(Beginning of EXERCISE MATERIAL)

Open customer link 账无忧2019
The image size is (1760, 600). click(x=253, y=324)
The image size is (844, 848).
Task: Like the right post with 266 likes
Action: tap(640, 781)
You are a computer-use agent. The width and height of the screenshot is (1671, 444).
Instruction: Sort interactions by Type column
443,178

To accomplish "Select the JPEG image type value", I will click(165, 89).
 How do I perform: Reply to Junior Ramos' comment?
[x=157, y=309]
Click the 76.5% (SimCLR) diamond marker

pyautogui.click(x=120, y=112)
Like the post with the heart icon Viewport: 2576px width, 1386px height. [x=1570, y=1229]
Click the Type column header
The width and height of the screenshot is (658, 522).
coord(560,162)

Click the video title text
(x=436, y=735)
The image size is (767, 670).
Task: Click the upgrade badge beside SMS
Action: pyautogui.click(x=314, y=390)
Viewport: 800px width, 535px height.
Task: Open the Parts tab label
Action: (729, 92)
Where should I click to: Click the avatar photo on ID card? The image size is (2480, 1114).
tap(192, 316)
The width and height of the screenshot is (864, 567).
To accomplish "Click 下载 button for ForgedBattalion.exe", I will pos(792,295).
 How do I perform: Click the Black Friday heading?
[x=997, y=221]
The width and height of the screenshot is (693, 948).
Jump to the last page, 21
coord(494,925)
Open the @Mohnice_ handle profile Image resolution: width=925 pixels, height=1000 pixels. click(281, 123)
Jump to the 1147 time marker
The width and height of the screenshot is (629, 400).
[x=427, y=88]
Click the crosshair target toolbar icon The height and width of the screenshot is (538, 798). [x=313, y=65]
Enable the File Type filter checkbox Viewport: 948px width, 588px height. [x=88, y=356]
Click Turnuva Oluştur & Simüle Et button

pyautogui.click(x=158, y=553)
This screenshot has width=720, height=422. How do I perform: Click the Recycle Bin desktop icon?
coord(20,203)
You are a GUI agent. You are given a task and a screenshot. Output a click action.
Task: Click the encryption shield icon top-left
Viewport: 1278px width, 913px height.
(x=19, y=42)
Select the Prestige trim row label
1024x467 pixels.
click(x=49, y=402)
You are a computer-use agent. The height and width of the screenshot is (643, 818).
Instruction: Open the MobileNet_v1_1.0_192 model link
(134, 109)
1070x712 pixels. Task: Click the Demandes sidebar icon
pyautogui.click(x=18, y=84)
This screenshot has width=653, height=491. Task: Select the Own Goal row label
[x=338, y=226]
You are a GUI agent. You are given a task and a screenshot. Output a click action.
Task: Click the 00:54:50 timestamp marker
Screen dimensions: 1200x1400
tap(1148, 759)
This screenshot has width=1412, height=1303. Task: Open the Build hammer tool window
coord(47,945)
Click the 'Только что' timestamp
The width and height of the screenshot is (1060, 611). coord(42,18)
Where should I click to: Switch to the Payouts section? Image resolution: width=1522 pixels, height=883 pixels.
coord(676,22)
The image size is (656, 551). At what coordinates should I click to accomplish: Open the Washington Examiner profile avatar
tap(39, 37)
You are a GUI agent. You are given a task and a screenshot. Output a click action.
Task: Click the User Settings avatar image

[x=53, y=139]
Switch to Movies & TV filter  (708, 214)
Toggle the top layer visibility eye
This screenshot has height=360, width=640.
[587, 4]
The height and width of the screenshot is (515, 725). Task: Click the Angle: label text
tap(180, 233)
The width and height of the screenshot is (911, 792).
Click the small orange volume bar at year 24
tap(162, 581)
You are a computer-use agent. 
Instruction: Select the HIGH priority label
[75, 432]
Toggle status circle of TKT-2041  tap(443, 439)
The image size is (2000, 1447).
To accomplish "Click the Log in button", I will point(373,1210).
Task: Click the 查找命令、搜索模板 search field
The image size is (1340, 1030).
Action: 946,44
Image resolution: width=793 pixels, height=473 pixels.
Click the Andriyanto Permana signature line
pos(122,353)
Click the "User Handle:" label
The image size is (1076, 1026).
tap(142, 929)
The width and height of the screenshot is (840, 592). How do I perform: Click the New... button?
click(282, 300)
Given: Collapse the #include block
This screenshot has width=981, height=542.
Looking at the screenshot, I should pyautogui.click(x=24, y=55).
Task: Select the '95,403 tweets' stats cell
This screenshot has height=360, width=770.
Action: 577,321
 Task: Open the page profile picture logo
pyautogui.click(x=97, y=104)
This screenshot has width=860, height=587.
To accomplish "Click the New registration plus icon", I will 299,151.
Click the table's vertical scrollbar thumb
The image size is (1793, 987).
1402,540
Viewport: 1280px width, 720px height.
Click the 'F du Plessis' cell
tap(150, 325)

(End of EXERCISE MATERIAL)

EXERCISE AIM:
Copy out each line of the data exactly.

ANSWER TO THE EXERCISE:
Open customer link 账无忧2019
The image size is (1760, 600). click(x=253, y=324)
The image size is (844, 848).
Task: Like the right post with 266 likes
Action: tap(640, 781)
You are a computer-use agent. The width and height of the screenshot is (1671, 444).
Instruction: Sort interactions by Type column
443,178

To accomplish "Select the JPEG image type value", I will click(165, 89).
 How do I perform: Reply to Junior Ramos' comment?
[x=157, y=309]
Click the 76.5% (SimCLR) diamond marker

pyautogui.click(x=120, y=112)
Like the post with the heart icon Viewport: 2576px width, 1386px height. [x=1570, y=1229]
Click the Type column header
The width and height of the screenshot is (658, 522).
coord(560,162)

Click the video title text
(x=436, y=735)
The image size is (767, 670).
Task: Click the upgrade badge beside SMS
Action: pyautogui.click(x=314, y=390)
Viewport: 800px width, 535px height.
Task: Open the Parts tab label
Action: (729, 92)
Where should I click to: Click the avatar photo on ID card? The image size is (2480, 1114).
tap(192, 316)
The width and height of the screenshot is (864, 567).
To accomplish "Click 下载 button for ForgedBattalion.exe", I will pos(792,295).
 How do I perform: Click the Black Friday heading?
[x=997, y=221]
The width and height of the screenshot is (693, 948).
Jump to the last page, 21
coord(494,925)
Open the @Mohnice_ handle profile Image resolution: width=925 pixels, height=1000 pixels. click(281, 123)
Jump to the 1147 time marker
The width and height of the screenshot is (629, 400).
[x=427, y=88]
Click the crosshair target toolbar icon The height and width of the screenshot is (538, 798). [x=313, y=65]
Enable the File Type filter checkbox Viewport: 948px width, 588px height. [x=88, y=356]
Click Turnuva Oluştur & Simüle Et button

pyautogui.click(x=158, y=553)
This screenshot has width=720, height=422. How do I perform: Click the Recycle Bin desktop icon?
coord(20,203)
You are a GUI agent. You are given a task and a screenshot. Output a click action.
Task: Click the encryption shield icon top-left
Viewport: 1278px width, 913px height.
(x=19, y=42)
Select the Prestige trim row label
1024x467 pixels.
click(x=49, y=402)
You are a computer-use agent. The height and width of the screenshot is (643, 818).
Instruction: Open the MobileNet_v1_1.0_192 model link
(134, 109)
1070x712 pixels. Task: Click the Demandes sidebar icon
pyautogui.click(x=18, y=84)
This screenshot has width=653, height=491. Task: Select the Own Goal row label
[x=338, y=226]
You are a GUI agent. You are given a task and a screenshot. Output a click action.
Task: Click the 00:54:50 timestamp marker
Screen dimensions: 1200x1400
tap(1148, 759)
This screenshot has width=1412, height=1303. Task: Open the Build hammer tool window
coord(47,945)
Click the 'Только что' timestamp
The width and height of the screenshot is (1060, 611). coord(42,18)
Where should I click to: Switch to the Payouts section? Image resolution: width=1522 pixels, height=883 pixels.
coord(676,22)
The image size is (656, 551). At what coordinates should I click to accomplish: Open the Washington Examiner profile avatar
tap(39, 37)
You are a GUI agent. You are given a task and a screenshot. Output a click action.
Task: Click the User Settings avatar image

[x=53, y=139]
Switch to Movies & TV filter  (708, 214)
Toggle the top layer visibility eye
This screenshot has height=360, width=640.
[587, 4]
The height and width of the screenshot is (515, 725). Task: Click the Angle: label text
tap(180, 233)
The width and height of the screenshot is (911, 792).
Click the small orange volume bar at year 24
tap(162, 581)
You are a computer-use agent. 
Instruction: Select the HIGH priority label
[75, 432]
Toggle status circle of TKT-2041  tap(443, 439)
The image size is (2000, 1447).
To accomplish "Click the Log in button", I will point(373,1210).
Task: Click the 查找命令、搜索模板 search field
The image size is (1340, 1030).
Action: 946,44
Image resolution: width=793 pixels, height=473 pixels.
Click the Andriyanto Permana signature line
pos(122,353)
Click the "User Handle:" label
The image size is (1076, 1026).
tap(142, 929)
The width and height of the screenshot is (840, 592). How do I perform: Click the New... button?
click(282, 300)
Given: Collapse the #include block
This screenshot has width=981, height=542.
Looking at the screenshot, I should pyautogui.click(x=24, y=55).
Task: Select the '95,403 tweets' stats cell
This screenshot has height=360, width=770.
Action: 577,321
 Task: Open the page profile picture logo
pyautogui.click(x=97, y=104)
This screenshot has width=860, height=587.
To accomplish "Click the New registration plus icon", I will 299,151.
Click the table's vertical scrollbar thumb
The image size is (1793, 987).
1402,540
Viewport: 1280px width, 720px height.
Click the 'F du Plessis' cell
tap(150, 325)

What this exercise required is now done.